The general heard the shower click off, saw the curtain brusquely open, and heard a high-pitched chorus of “Oooh — it’s a shark!” upon which Sal, Choir, Mervyn, and Brady, hands held effeminately high, exited on tiptoe. “Oooh — a shark! It’s a shark!”
“You bastards!” shouted Aussie. “I’m gonna get you!”
“Shark’s gonna get us!” came Sal’s voice, high-pitched in mock panic. “Oh, she’s so angry, girls. We’d better go!”
“Pricks!” came a rejoinder, Aussie snatching a towel that looked as if it were attacking his head, so vigorous was his rubdown, his mind scanning his memory of payback techniques with all the speed of the legendary Freeman ransacking his mental files for mission-altering minutiae. Choir Williams, Aussie knew, had a phobia about spiders. Salvini, after having related over a beer a story about a horror movie that had haunted him since his youth, had revealed that he harbored a fear, whenever he was on a flush toilet, of being attacked by something primeval that lurked in the sewer systems of the world. About Mervyn and Brady, Aussie didn’t know, but he promised himself he’d bloody well find out. The general, being a mere spectator and not a perpetrator in the smart-asses’ chorus, assumed an innocent “don’t know anything about it” expression, and led Aussie, after he’d changed, to the briefing ready room, where Johnny Lee and Gomez, the last two of the nine to land on the carrier, were already seated, smirking at each other over Aussie’s plight and enjoying a soft ice-cream cone given to them by off-duty aviators who were drawing out the long, thick stream of chocolate ice cream from the “dog machine” in the nearby Dirty Shirt room.

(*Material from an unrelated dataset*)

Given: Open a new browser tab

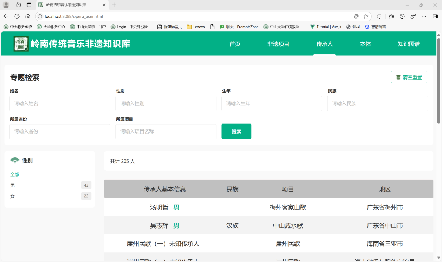Looking at the screenshot, I should (x=114, y=5).
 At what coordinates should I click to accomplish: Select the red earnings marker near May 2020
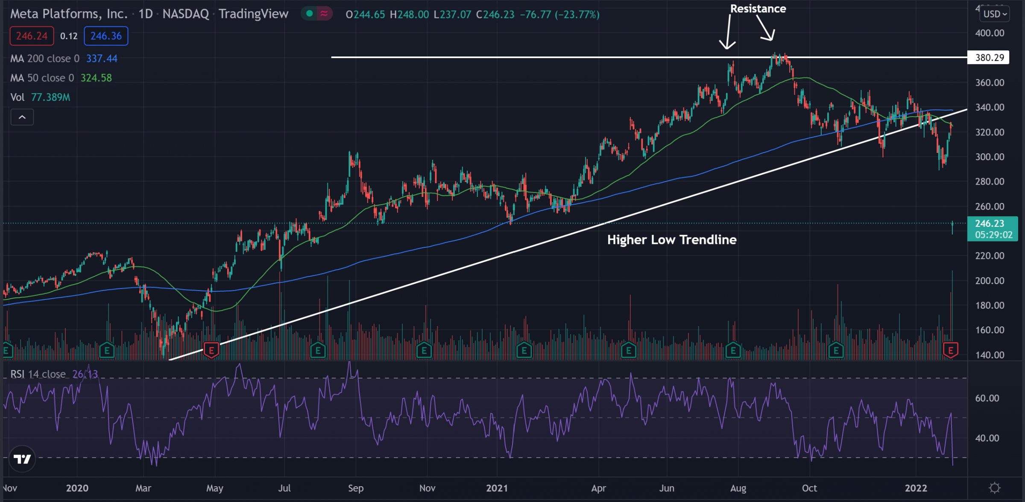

“Well,” said Aussie, looking at Lee and Gomez, “if it isn’t the two fucking stooges!”
“All right, guys,” said Freeman. “Listen up.”
Freeman was grateful for the morale-boosting joke, but his tone was now all business, and he declined the offer of ice cream because it was cold dairy, a dessert that had a propensity to give him gas, a distinctly unhandy thing to have in any situation and a painful distraction for the leader of a mission, even if the mission was to be overseen by Freeman in the relative security and comfort of the carrier’s high-tech Blue Tile rooms. The fact remained that, sitting or standing, the general bore enormous responsibility, not only for his eight-man team, but for the future safety of the millions of Americans, and indeed anyone, who boarded the thousands of commercial airliners that flew daily in American skies.